Brano:
Il Foro Romano, noto anche come Forum Magnum dai Romani, rappresentava il principale punto di incontro ufficiale per i cittadini romani. Qui si riunivano per partecipare, o semplicemente assistere, agli affari amministrativi, politici, economici e religiosi che coinvolgevano la loro comunità. Il Foro era il cuore pulsante e il centro nevralgico dell’intera civiltà romana.
Dopo oltre un millennio di attività praticamente ininterrotta, il Foro Romano è oggi un’importante area archeologica situata tra Piazza Venezia e il Colosseo, attraversata dalla Via dei Fori Imperiali. Questa vasta area si estende anche sul Palatino, sul Campidoglio e si collega all’area del Colosseo e dell’Arco di Costantino. Tuttavia, quando si parla di Foro Romano, ci si riferisce in realtà solo alla parte centrale della vallata compresa tra il Campidoglio, il Palatino e il Quirinale.

Da svolgere: Riprendi il brano sul Foro Romano subito dopo la sua ultima frase e portalo avanti.

Dati estratti:
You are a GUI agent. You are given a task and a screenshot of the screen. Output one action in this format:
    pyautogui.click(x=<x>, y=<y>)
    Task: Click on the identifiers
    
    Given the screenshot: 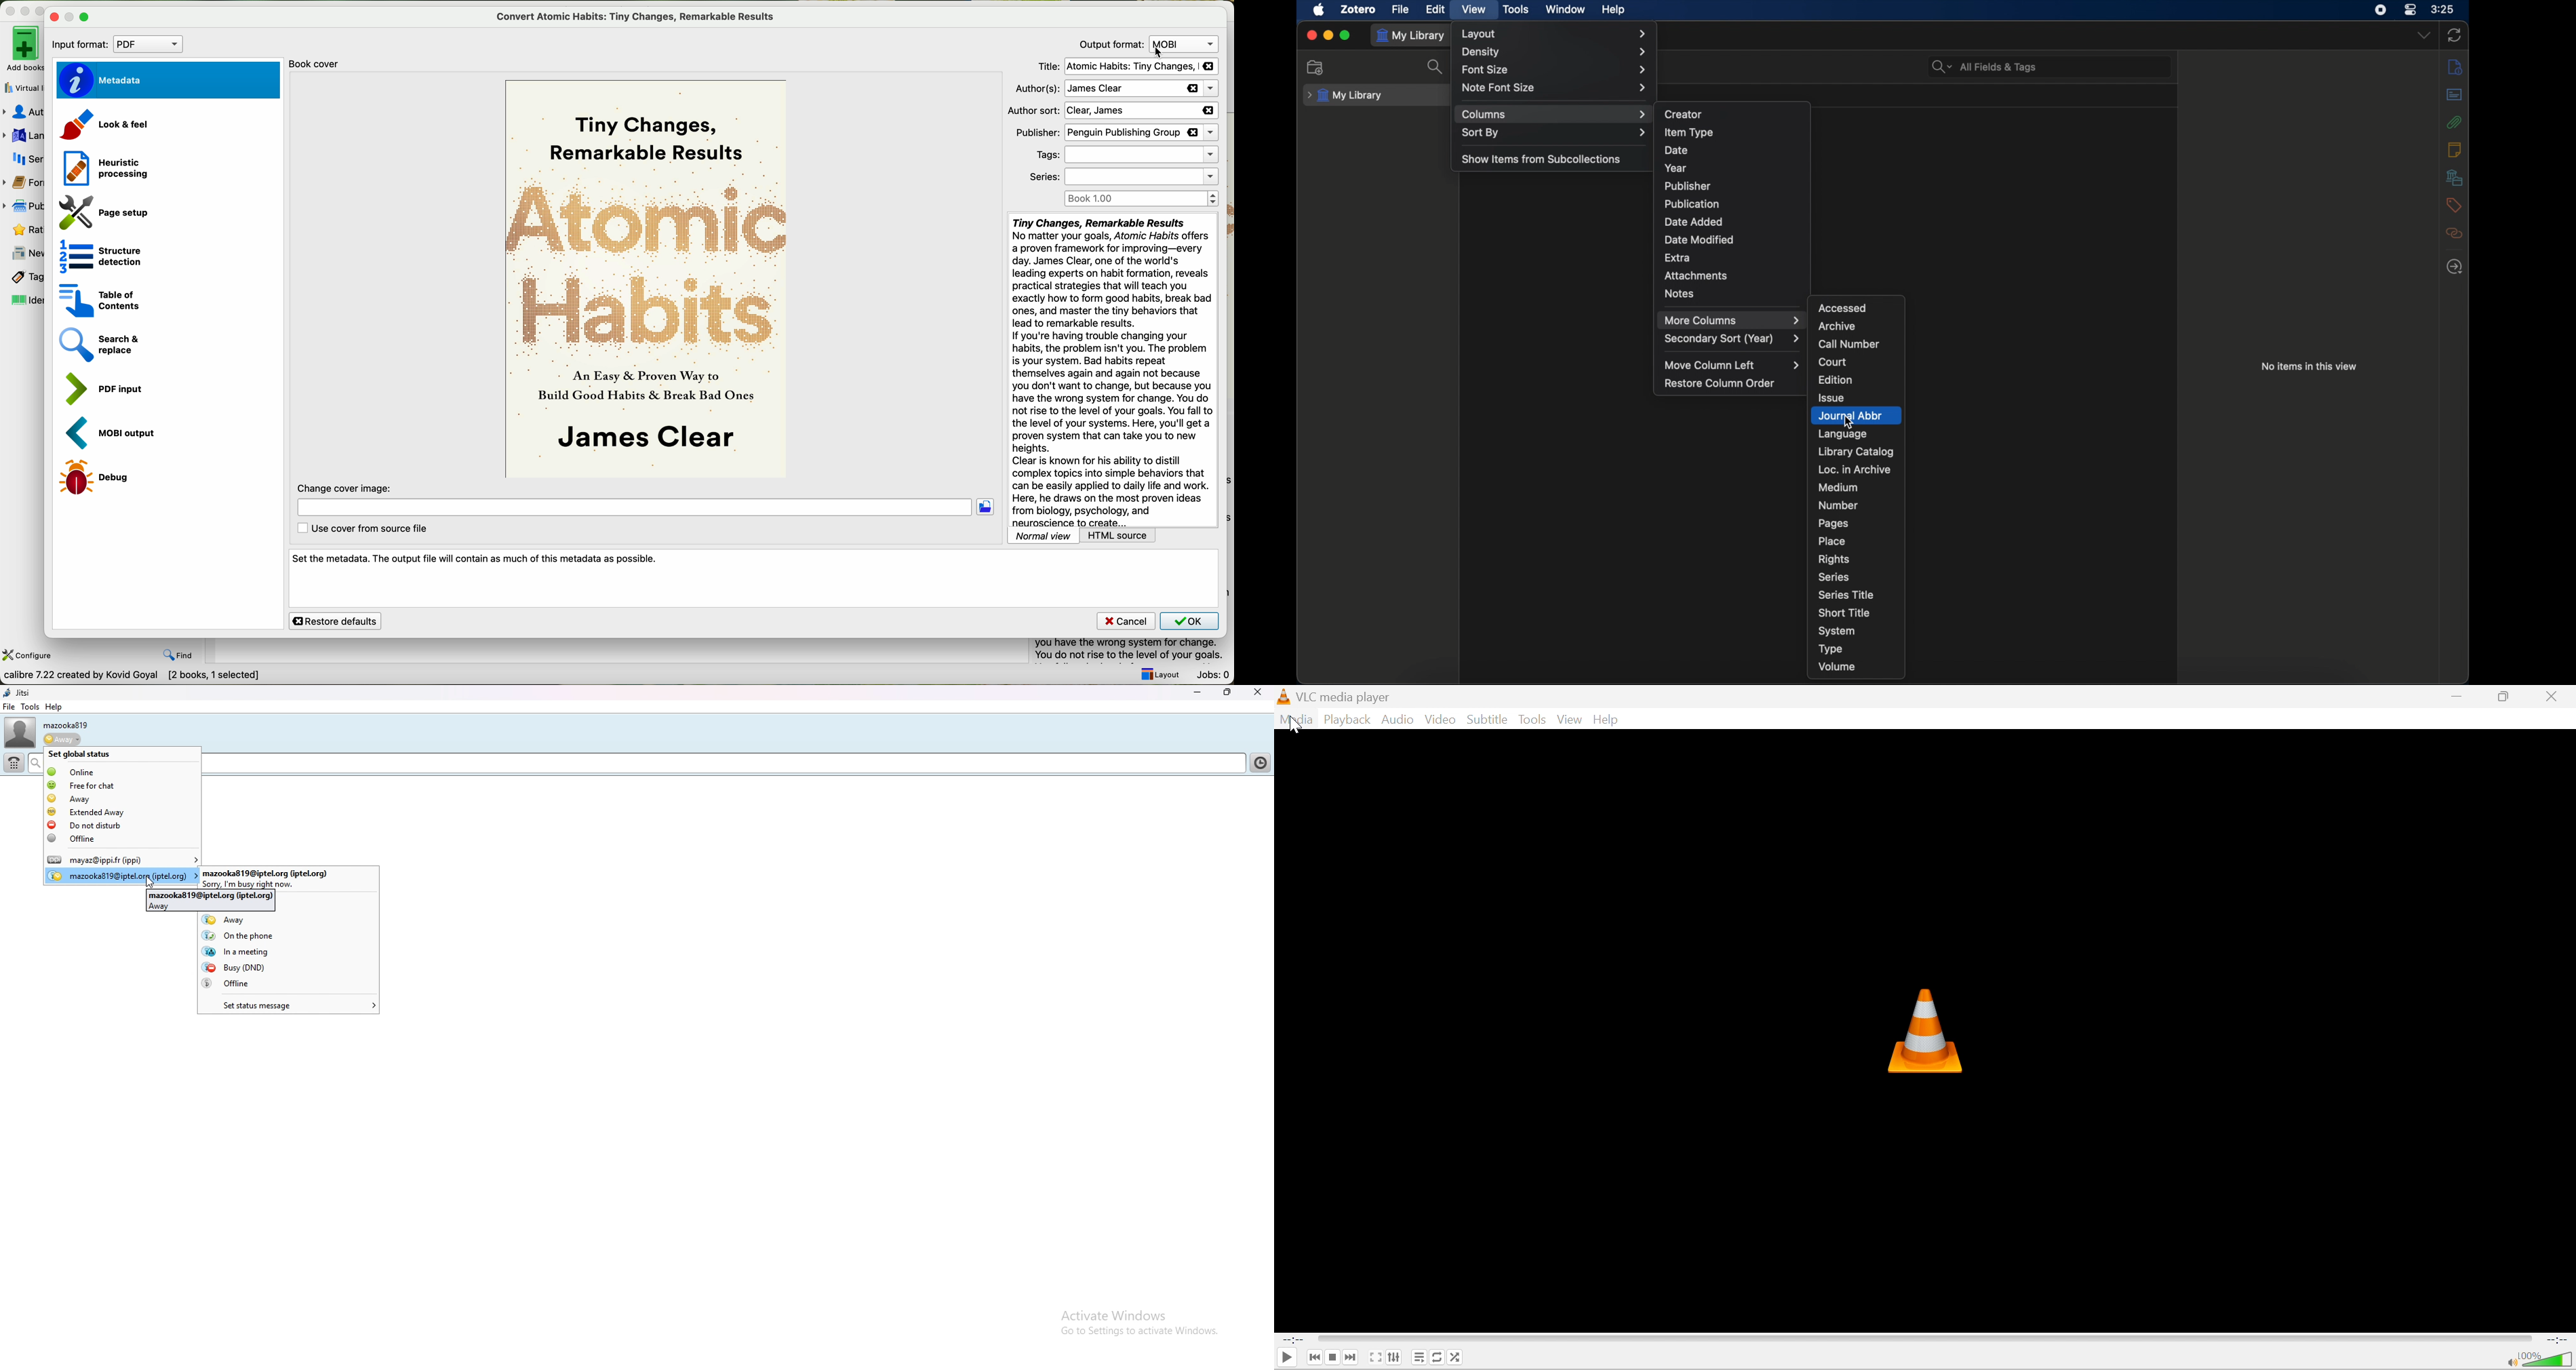 What is the action you would take?
    pyautogui.click(x=23, y=300)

Soluzione:
Durante l’età tardoantica e nei secoli successivi, il Foro Romano subì un graduale declino. Fu soggetto a frequenti spoliazioni, con il materiale edilizio riutilizzato in nuove costruzioni, e cambi di destinazione d’uso, fino a trovarsi, nel XVI secolo, quasi completamente sepolto e adibito a pascolo per bovini. Solo dopo l’Unità d’Italia e durante il periodo fascista l’area del Foro Romano è stata riportata alla luce, diventando uno dei siti archeologici più importanti e visitati del mondo.
Come nacque il Foro Romano?
La valle in cui si sviluppò il Foro era originariamente una zona paludosa e inospitale, utilizzata come necropoli dalle popolazioni dei villaggi circostanti tra il X e il VII secolo a.C. La bonifica dell’area avvenne intorno al 600 a.C., per volere del re Tarquinio Prisco, grazie alla costruzione della Cloaca Maxima, un grande sistema fognario. Questo intervento permise di drenare la valle, che fu poi pavimentata in tufo.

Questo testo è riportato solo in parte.